=== MATERIALS PROVIDED ===

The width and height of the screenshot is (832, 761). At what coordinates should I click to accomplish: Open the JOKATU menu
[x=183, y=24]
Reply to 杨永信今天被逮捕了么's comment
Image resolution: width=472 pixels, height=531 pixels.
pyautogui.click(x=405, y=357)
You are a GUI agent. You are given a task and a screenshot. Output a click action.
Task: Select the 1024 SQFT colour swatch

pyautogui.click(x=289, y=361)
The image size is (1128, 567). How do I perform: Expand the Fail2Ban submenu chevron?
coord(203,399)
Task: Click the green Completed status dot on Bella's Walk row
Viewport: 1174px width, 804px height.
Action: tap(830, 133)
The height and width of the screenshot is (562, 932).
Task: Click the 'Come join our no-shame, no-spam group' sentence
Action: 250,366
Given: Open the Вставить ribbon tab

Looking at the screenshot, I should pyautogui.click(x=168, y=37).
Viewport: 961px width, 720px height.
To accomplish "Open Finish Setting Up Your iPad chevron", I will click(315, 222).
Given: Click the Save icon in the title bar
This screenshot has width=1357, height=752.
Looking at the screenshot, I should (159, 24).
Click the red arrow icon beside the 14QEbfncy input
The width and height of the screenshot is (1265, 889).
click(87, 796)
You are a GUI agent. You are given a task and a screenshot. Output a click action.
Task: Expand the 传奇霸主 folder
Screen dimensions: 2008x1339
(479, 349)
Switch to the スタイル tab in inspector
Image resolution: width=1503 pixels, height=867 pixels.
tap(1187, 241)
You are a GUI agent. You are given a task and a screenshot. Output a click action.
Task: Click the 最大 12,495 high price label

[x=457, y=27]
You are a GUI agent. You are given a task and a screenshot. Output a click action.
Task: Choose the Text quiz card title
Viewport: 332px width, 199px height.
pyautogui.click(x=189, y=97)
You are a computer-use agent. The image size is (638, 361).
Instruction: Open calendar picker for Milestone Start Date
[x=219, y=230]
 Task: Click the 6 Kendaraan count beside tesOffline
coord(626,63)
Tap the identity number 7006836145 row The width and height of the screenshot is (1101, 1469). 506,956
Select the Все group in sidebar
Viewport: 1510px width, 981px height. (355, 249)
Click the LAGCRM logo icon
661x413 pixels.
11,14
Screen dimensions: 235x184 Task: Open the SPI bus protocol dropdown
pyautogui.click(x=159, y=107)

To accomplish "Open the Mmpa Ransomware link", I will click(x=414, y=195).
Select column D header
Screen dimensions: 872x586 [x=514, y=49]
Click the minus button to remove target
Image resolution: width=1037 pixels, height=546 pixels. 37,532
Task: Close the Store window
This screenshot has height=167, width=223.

===

Could you return all of the records above word for word, with every line unchanged?

The width and height of the screenshot is (832, 761). At what coordinates should I click to accomplish: Open the JOKATU menu
[x=183, y=24]
Reply to 杨永信今天被逮捕了么's comment
Image resolution: width=472 pixels, height=531 pixels.
pyautogui.click(x=405, y=357)
You are a GUI agent. You are given a task and a screenshot. Output a click action.
Task: Select the 1024 SQFT colour swatch

pyautogui.click(x=289, y=361)
The image size is (1128, 567). How do I perform: Expand the Fail2Ban submenu chevron?
coord(203,399)
Task: Click the green Completed status dot on Bella's Walk row
Viewport: 1174px width, 804px height.
Action: tap(830, 133)
The height and width of the screenshot is (562, 932).
Task: Click the 'Come join our no-shame, no-spam group' sentence
Action: 250,366
Given: Open the Вставить ribbon tab

Looking at the screenshot, I should pyautogui.click(x=168, y=37).
Viewport: 961px width, 720px height.
To accomplish "Open Finish Setting Up Your iPad chevron", I will click(315, 222).
Given: Click the Save icon in the title bar
This screenshot has width=1357, height=752.
Looking at the screenshot, I should (159, 24).
Click the red arrow icon beside the 14QEbfncy input
The width and height of the screenshot is (1265, 889).
click(87, 796)
You are a GUI agent. You are given a task and a screenshot. Output a click action.
Task: Expand the 传奇霸主 folder
Screen dimensions: 2008x1339
(479, 349)
Switch to the スタイル tab in inspector
Image resolution: width=1503 pixels, height=867 pixels.
tap(1187, 241)
You are a GUI agent. You are given a task and a screenshot. Output a click action.
Task: Click the 最大 12,495 high price label

[x=457, y=27]
You are a GUI agent. You are given a task and a screenshot. Output a click action.
Task: Choose the Text quiz card title
Viewport: 332px width, 199px height.
pyautogui.click(x=189, y=97)
You are a computer-use agent. The image size is (638, 361).
Instruction: Open calendar picker for Milestone Start Date
[x=219, y=230]
 Task: Click the 6 Kendaraan count beside tesOffline
coord(626,63)
Tap the identity number 7006836145 row The width and height of the screenshot is (1101, 1469). 506,956
Select the Все group in sidebar
Viewport: 1510px width, 981px height. (355, 249)
Click the LAGCRM logo icon
661x413 pixels.
11,14
Screen dimensions: 235x184 Task: Open the SPI bus protocol dropdown
pyautogui.click(x=159, y=107)

To accomplish "Open the Mmpa Ransomware link", I will click(x=414, y=195).
Select column D header
Screen dimensions: 872x586 [x=514, y=49]
Click the minus button to remove target
Image resolution: width=1037 pixels, height=546 pixels. 37,532
Task: Close the Store window
This screenshot has height=167, width=223.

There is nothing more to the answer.